It has been shown that autophagy can be in some cases regulated by ROS35,36 and in other cases be involved in ROS production.37 To determine whether ROS accumulation in APO866-treated hematopoietic tumor cells is upstream or downstream of autophagy induction, we investigated the effect of ATG5 and ATG7 downregulation on ROS production. If ROS is acting upstream of autophagy induction, inhibition of autophagy with genetic approaches will have no effect on ROS accumulation. Otherwise, autophagy inhibition will decrease or prevent ROS production. To determine the role played by autophagy in APO866-induced ROS production, shRNA-transduced Jurkat and Ramos cells were exposed to APO866 for various time and intracellular ROS production was measured using MitoSOX, carboxy-H2DCFDA and flow cytometry. Our data showed that downregulation of ATG5 or ATG7 strongly reduced the APO866-induced ROS accumulation compared with control vector and BECN1 shRNA-transduced (Fig. 8A and B; Fig. S9A and S9B) or WT cells (Fig. 7A; Fig. S8A–S8C). This argues for autophagy induction upstream of ROS production.

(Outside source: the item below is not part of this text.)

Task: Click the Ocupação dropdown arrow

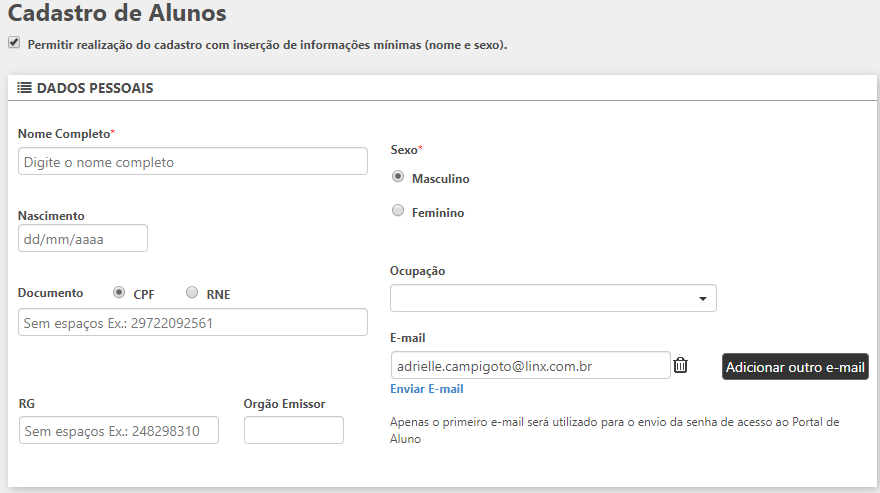Action: click(x=702, y=299)
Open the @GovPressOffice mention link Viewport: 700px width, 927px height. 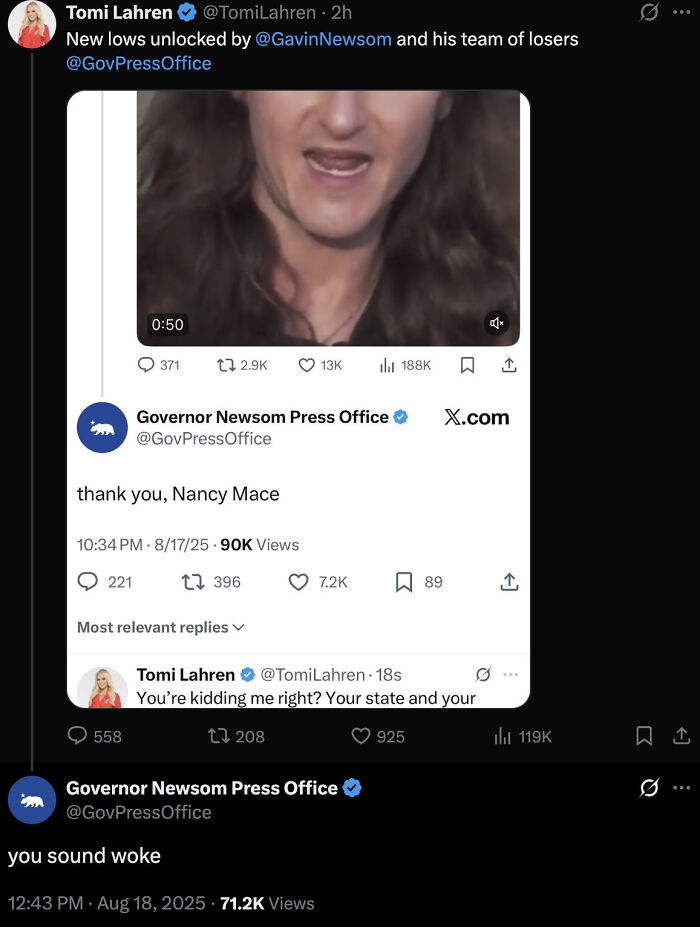(138, 63)
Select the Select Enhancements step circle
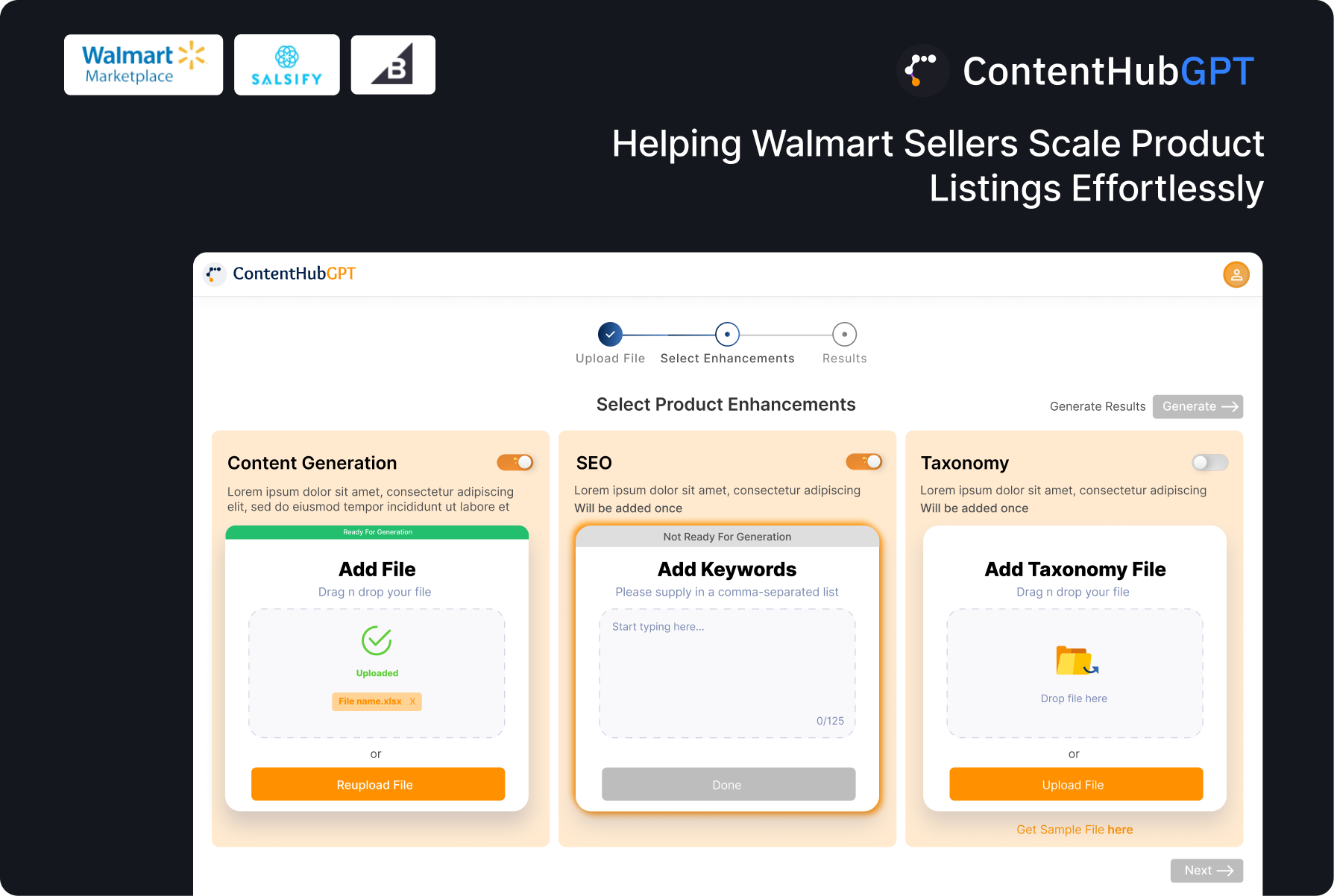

graphic file with name auto-10-603-g8.jpg

Figure 8. Autophagy is a key player in APO866-induced ROS generation in Jurkat cells. Detection of ROS production in Jurkat cells stably transduced with scrambled shRNA (sc) or shRNAs targeting BECN1, ATG5, and ATG7 and treated with APO866 (10 nM) at different time points. Mitochondrial superoxide (A) and hydrogen peroxide (B) were detected by flow cytometry using MitoSOX and DHE. Data are mean ± SD, n ≥ 3; ***P < 0.001 (vs APO866-treated, sc shRNA-transduced cells).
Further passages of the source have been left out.